Building Reliable Agents

Through my experience, I’ve identified five core strategies AI engineers can use to develop more reliable AI agents:

1. Prompt Tuning

This involves experimenting with different prompt engineering techniques—varying context, modifying instructions, and tailoring inputs to specific models. Retrieval-augmented generation (RAG) can also be used to incorporate relevant context dynamically before prompting.

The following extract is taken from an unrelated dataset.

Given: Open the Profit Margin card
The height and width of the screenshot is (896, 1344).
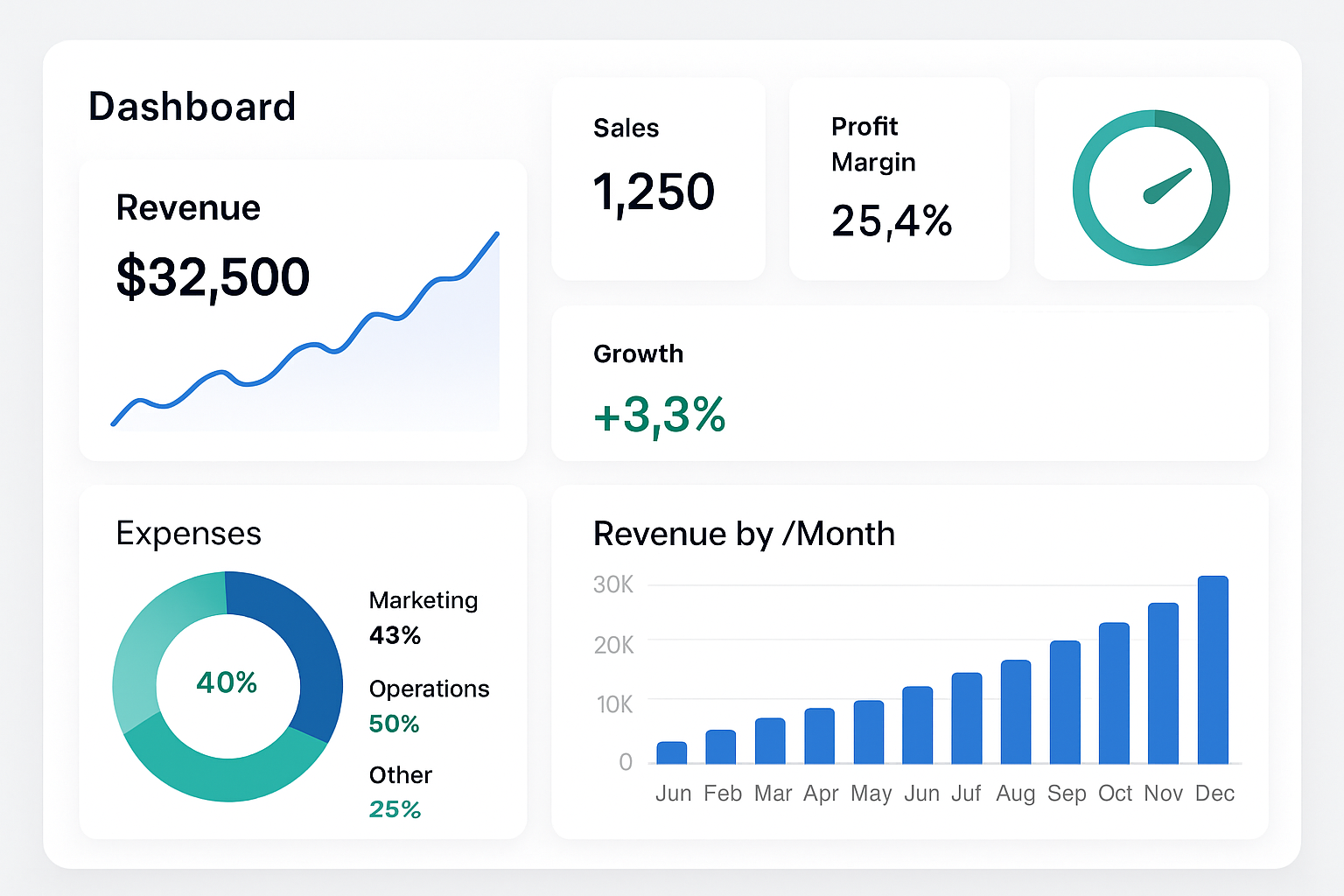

2. Validation and Guardrails

This step ensures that an LLM’s response is appropriate before it’s returned to a user. If an output doesn’t meet predefined criteria, the system should retry or apply corrections. Guardrails can filter out hallucinations, enforce formatting rules, and improve safety.

3. Evaluations (Evals)

Evaluations are the most critical yet difficult part of building AI agents. Determining whether an AI output is “correct” is an open-ended problem that often requires a combination of human review, automated verification, and LLM self-checking. There’s ongoing research into improving LLM evaluations, but it remains an unsolved challenge in the field and will like be for years to come.

4. Use Domain Expertise

Learning an LLM’s behavior for your domain and tailoring solutions are a deviation from typical software engineering or machine learning research principles—where we strive for generality—yet one that seems necessary with AI. Adding domain-specific business logic or prompt rules can help you eek out more reliability from your LLMs.

5. Fine-Tuning

Everybody knows about fine-tuning, but it’s costly to get right and requires complex workflows to make continuous improvements. The first four points can typically be done more cheaply and quickly to tune performance.

Conclusion

Building AI agents that can operate reliably in production isn’t just about better tooling or more compute power—it requires slightly more than a surface level understanding of what an LLM is doing, a willing to experiment and fail, and a deep understanding of how LLMs behave in your domain. By focusing on structured development approaches and mitigating the inherent randomness of LLMs, we can move toward AI systems that are not just promising in theory but genuinely useful in practice.